## [TASK]
Turn the part of the rows that opens with the line containing "has height=434, width=1914." and closes with the line containing "I want to click on image-input-man: macys, so" into a Markdown table with the columns No. and Line, one table row per line, skipping blank lines.

Saved entries
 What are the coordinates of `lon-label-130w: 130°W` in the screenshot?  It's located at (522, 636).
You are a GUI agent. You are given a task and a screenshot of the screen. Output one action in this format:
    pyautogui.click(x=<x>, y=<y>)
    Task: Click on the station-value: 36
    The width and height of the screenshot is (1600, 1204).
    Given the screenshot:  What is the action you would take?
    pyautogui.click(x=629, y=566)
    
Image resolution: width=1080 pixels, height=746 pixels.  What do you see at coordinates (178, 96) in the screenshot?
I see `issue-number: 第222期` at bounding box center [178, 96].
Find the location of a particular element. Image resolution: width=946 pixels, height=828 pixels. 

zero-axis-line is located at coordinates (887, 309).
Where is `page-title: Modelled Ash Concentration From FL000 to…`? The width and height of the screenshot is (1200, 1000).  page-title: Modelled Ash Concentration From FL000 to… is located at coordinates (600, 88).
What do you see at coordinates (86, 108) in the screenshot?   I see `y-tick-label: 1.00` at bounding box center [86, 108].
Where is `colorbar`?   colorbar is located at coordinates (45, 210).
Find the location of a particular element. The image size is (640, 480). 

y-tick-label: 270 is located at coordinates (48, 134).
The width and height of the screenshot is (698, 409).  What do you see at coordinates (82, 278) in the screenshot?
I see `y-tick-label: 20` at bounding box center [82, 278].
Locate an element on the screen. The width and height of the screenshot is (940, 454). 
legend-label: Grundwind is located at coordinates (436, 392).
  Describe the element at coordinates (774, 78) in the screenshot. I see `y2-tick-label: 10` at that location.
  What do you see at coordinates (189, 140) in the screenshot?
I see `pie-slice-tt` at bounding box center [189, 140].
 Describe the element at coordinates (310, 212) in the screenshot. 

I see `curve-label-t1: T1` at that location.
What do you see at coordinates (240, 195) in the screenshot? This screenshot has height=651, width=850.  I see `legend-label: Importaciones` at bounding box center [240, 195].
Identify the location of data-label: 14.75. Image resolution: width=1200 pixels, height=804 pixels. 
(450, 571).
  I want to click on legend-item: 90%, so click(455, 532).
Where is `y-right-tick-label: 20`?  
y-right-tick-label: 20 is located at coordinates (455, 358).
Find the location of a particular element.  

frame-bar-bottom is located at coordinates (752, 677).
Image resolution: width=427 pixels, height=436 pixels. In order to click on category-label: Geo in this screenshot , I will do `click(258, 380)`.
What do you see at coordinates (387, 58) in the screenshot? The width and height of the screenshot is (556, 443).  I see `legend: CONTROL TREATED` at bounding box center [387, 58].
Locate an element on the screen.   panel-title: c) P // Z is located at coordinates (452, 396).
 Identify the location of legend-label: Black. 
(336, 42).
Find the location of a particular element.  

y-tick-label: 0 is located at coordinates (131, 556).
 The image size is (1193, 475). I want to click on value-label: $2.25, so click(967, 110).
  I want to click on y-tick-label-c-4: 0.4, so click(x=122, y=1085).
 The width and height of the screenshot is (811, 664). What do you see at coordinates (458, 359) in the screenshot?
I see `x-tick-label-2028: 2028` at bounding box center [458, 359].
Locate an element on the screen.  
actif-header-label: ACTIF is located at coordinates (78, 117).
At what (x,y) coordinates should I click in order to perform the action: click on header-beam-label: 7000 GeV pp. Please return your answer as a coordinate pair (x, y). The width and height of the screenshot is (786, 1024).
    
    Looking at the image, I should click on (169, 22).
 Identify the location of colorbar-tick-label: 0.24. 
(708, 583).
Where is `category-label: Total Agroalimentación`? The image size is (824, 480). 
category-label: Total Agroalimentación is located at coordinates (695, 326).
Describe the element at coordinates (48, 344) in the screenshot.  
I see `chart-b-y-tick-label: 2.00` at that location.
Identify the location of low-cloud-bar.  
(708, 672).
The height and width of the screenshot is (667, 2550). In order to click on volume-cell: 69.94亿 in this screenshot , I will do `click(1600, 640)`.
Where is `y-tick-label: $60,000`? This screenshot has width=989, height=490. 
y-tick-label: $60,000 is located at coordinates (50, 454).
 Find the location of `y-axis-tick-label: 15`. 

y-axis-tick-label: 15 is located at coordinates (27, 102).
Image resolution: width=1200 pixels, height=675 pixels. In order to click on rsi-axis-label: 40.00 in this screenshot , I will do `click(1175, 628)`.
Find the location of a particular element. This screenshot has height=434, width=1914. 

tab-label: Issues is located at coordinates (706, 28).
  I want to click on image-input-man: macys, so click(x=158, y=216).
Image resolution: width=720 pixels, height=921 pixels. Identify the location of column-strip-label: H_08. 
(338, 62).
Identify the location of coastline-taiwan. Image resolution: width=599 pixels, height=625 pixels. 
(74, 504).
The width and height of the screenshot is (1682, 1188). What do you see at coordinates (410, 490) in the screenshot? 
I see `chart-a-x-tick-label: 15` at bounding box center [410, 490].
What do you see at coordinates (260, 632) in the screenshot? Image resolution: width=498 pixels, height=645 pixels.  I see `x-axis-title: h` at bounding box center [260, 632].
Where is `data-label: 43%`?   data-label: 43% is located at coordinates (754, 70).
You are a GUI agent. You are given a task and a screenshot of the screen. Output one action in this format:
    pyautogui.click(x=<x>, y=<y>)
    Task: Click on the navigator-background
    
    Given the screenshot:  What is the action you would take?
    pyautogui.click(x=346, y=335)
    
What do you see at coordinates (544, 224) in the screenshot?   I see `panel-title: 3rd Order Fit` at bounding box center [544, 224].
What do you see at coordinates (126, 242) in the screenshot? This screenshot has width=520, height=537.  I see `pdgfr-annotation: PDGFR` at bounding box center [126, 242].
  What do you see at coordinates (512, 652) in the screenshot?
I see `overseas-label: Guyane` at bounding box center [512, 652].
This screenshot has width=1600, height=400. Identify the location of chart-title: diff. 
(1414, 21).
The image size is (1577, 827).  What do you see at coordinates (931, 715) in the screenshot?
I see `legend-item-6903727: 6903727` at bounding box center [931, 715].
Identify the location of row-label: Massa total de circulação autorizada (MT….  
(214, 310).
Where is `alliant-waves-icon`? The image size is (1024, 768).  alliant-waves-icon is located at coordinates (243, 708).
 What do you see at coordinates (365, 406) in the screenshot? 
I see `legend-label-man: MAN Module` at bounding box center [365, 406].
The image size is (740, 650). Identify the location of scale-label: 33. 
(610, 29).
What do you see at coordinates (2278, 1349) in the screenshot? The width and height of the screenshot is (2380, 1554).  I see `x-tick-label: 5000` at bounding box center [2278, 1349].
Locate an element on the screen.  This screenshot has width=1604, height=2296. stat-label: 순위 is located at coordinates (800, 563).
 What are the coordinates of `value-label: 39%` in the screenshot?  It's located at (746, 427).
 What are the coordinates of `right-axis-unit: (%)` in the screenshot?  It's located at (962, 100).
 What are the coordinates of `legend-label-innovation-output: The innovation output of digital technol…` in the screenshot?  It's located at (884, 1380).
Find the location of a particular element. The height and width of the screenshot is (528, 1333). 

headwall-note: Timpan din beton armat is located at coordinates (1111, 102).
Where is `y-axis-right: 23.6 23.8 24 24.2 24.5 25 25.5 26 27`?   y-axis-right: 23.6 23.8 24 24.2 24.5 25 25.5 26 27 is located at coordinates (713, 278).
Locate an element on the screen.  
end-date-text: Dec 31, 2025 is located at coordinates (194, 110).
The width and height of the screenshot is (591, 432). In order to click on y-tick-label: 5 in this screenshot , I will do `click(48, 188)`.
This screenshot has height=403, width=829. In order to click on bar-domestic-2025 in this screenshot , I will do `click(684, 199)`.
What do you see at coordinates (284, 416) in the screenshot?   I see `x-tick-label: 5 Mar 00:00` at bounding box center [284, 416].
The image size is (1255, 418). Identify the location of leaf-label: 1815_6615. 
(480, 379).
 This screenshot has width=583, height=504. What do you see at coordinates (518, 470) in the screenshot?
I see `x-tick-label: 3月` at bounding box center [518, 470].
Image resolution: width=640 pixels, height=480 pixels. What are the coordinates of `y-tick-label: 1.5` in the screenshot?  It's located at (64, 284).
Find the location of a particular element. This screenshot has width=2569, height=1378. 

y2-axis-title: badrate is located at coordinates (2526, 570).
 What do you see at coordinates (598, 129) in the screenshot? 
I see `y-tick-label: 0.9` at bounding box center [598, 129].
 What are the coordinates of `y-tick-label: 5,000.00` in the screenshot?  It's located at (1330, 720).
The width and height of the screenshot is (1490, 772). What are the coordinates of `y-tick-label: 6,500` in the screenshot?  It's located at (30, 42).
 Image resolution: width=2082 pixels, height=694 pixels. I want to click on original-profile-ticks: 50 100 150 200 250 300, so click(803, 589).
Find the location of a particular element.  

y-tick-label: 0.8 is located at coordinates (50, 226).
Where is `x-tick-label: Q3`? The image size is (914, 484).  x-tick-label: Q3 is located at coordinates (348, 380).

## [TASK ANSWER]
| No. | Line |
|---|---|
| 1 | Find the location of a particular element. This screenshot has height=434, width=1914.  |
| 2 | tab-label: Issues is located at coordinates (706, 28). |
| 3 |   I want to click on image-input-man: macys, so click(x=158, y=216). |